De facto, as reflexões escritas das aulas tiveram muita utilidade para as ações futuras do EE, promovendo a sua evolução. Isto porque, ao descrever objetivamente sobre aquilo que vivenciou e sobre si próprio, nomeadamente acerca das suas motivações e sentimentos despertados, assumia quase como um sujeito distinto daquele que agiu, dado que só se consciencializava e compreendia alguns aspetos quando os mobilizava para o papel, corroborando com as ideias expressas por Zabalza (1994). Deste modo, o exercício de ciclos de experimentação-reflexão-experimentação-reflexão possibilitou ao EE tornar- se um profissional mais crítico e consciente, potenciando o desenvolvimento da sua autonomia, e, consequentemente, permitiu-lhe melhorar o seu desempenho pedagógico. É, efetivamente, fundamental que o professor faça este exercício (experimentar-refletir-experimentar) caso contrário tornar-se-á um mero técnico acrítico. Assim, torna-se imperativo que o professor seja revelador de um pensamento divergente, reflexivo e crítico. Claramente, deve refletir ao longo dos diversos momentos da sua ação, recorrendo a uma reflexão sobre a ação, na ação e para a ação, de modo a potencializar-se enquanto profissional de educação.
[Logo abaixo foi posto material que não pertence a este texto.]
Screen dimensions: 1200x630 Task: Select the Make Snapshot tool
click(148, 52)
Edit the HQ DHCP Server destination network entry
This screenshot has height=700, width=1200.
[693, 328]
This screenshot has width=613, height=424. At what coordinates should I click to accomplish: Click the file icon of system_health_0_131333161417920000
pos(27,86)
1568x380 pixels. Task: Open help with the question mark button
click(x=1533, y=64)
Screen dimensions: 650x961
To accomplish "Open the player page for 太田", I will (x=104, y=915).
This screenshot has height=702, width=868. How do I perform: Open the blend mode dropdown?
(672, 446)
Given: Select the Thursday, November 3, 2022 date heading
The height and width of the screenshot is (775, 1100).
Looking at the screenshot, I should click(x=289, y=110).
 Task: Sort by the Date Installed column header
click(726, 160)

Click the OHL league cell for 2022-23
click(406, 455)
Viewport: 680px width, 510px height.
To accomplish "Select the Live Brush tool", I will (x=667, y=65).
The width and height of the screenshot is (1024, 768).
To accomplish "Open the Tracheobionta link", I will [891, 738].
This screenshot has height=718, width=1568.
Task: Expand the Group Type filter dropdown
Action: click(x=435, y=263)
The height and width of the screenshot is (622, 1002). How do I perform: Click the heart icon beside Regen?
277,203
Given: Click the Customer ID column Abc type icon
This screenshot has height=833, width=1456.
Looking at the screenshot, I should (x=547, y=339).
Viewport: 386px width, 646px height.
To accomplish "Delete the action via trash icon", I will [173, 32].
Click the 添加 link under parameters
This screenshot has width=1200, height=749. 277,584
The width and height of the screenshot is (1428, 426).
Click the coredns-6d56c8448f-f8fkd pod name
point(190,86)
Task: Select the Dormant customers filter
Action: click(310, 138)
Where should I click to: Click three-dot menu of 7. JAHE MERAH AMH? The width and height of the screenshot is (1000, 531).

Em suma, um profissional de educação reflexivo é, então, aquele que se assume como investigador na prática e sobre a sua prática, de modo a enriquecer o seu próprio desenvolvimento profissional.

“Esta perspectiva pressupõe que ensinar é mais do que uma arte. É uma procura constante com o objectivo de criar condições para que aconteçam aprendizagens” (Oliveira & Serrazina, 2002, p. 6).